Ora, como aludido, o art. 25º do Decreto-Lei nº 15/93, epigrafado de "tráfico de menor gravidade" constitui um tipo privilegiado em razão do grau de ilicitude, por referência ao tipo fundamental de artigo 21º mas também ao tipo agravado do art. 24º, impondo a norma que a ilicitude do facto se mostre «consideravelmente diminuída» em razão de circunstâncias específicas, mas objetivas e factuais, verificadas na ação concreta, nomeadamente os meios utilizados pelo agente, a modalidade ou as circunstâncias da ação, e a qualidade ou a quantidade das plantas, substâncias ou preparações.
A essência da distinção entre o tipo fundamental e o tipo privilegiado situa-se, pois, ao nível exclusivo da ilicitude do facto (consideravelmente diminuída), mediada por um conjunto de circunstâncias objetivas que a revelem em concreto, e que devam ser conjuntamente valoradas por referência à matriz subjacente à enumeração exemplificativa contida no art. 25º. Os critérios de proporcionalidade que devem estar pressupostos na definição das penas, constituem, também, um padrão de referência na densificação do conceito normativo do tipo, «considerável diminuição de ilicitude», com alargados espaços de indeterminação.
Na verdade como se diz no Ac STJ de 23.02.2005, rel. H. Gaspar ( reafirmado, entre outros, no Ac STJ de 17.04.2008, do mesmo relator, igualmente acessível em www.dgsi.pt), a diversificação dos tipos apenas conforme o grau de ilicitude, com imediato e necessário reflexo na moldura penal, não traduz, afinal, senão a resposta a realidades diferenciadas que supõem respostas penais também diferenciadas: o grande tráfico e o pequeno e médio tráfico, sem esquecer que o chamado grande tráfico cabe muitas das situações previstas no artigo 24º mas também na descrição típica abrangente do artigo 21º, onde se incluirão ainda atividades de média dimensão e relevância que, por não corresponderem a quadros de acentuada diminuição da ilicitude não são abrangidas pela previsão típica do art. 25º.
3.2.2. Estas categorias são, pois, meramente indicativas ou aproximativas, não correspondendo a categorias legais ou sequer sociológicas ou criminológicas bem delimitadas. Daí não poder afirmar-se que no tipo base do artigo 21º apenas caibam os grandes agentes do tráfico de estupefacientes, integrados em organizações mais ou menos extensas e sofisticadas, detentores, em regra, de grandes fortunas pessoais, ou ainda os traficantes que circulem na respetiva órbita dando corpo e consistência à atividade organizada, pois os critérios legalmente fixados impõem que se abranja no tipo base de tráfico de estupefacientes (art. 21º) realidades sociológicas que claramente extravasam daquele quadro, abrangendo muitos casos envolvendo os chamados traficantes de rua, cuja atividade apresenta igualmente grandes diferenças entre si.

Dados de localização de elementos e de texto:
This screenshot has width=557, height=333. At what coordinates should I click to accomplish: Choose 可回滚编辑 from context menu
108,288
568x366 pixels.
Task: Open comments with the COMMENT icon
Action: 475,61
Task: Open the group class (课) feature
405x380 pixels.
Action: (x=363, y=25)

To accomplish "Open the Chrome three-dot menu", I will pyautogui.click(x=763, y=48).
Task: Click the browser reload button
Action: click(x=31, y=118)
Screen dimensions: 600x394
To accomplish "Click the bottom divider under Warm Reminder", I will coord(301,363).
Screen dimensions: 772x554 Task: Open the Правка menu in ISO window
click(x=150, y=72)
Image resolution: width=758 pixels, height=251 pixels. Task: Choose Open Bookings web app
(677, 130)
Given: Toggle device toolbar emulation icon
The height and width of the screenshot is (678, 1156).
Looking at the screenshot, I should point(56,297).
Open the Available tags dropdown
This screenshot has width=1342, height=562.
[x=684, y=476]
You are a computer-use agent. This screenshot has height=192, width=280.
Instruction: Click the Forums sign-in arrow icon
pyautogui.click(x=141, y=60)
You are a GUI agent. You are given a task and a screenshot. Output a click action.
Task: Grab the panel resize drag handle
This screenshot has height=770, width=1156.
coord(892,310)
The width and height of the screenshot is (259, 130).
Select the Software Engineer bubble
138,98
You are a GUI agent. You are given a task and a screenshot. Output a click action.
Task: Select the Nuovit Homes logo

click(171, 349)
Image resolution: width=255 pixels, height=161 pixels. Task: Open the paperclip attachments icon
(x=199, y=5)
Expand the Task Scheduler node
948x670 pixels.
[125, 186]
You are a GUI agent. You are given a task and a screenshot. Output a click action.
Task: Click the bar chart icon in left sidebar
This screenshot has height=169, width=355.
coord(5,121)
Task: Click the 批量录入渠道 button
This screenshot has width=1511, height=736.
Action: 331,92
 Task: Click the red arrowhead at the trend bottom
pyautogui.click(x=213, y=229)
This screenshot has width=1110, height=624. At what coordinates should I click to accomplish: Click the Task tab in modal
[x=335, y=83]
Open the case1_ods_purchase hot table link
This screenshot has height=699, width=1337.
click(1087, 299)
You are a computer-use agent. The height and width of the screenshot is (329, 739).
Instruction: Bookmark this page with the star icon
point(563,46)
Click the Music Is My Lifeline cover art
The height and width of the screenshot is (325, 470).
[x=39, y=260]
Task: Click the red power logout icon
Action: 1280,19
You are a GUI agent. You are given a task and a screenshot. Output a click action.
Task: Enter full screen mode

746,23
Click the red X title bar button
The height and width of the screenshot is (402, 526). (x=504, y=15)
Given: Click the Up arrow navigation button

Tarefa solicitada 1 -
Reproduza o trecho do excerto que começa nas palavras "3.2.2. Estas categorias" e termina após as palavras "diferenças entre si.".
Tarefa solicitada 2 -
Resuma em duas frases o excerto sobre o tráfico de menor gravidade.
Os itens apresentados não têm qualquer relação com o excerto.

Resultado da tarefa 1 -
3.2.2. Estas categorias são, pois, meramente indicativas ou aproximativas, não correspondendo a categorias legais ou sequer sociológicas ou criminológicas bem delimitadas. Daí não poder afirmar-se que no tipo base do artigo 21º apenas caibam os grandes agentes do tráfico de estupefacientes, integrados em organizações mais ou menos extensas e sofisticadas, detentores, em regra, de grandes fortunas pessoais, ou ainda os traficantes que circulem na respetiva órbita dando corpo e consistência à atividade organizada, pois os critérios legalmente fixados impõem que se abranja no tipo base de tráfico de estupefacientes (art. 21º) realidades sociológicas que claramente extravasam daquele quadro, abrangendo muitos casos envolvendo os chamados traficantes de rua, cuja atividade apresenta igualmente grandes diferenças entre si.

Resultado da tarefa 2 -
O art. 25º do Decreto-Lei nº 15/93 consagra um tipo privilegiado de tráfico, que exige uma ilicitude consideravelmente diminuída em razão de circunstâncias objetivas da ação, como os meios utilizados, a modalidade ou as circunstâncias da ação e a qualidade ou a quantidade das substâncias. As categorias de grande, médio e pequeno tráfico são meramente indicativas, pelo que o tipo base do art. 21º abrange também atividades de média dimensão e muitos casos de traficantes de rua.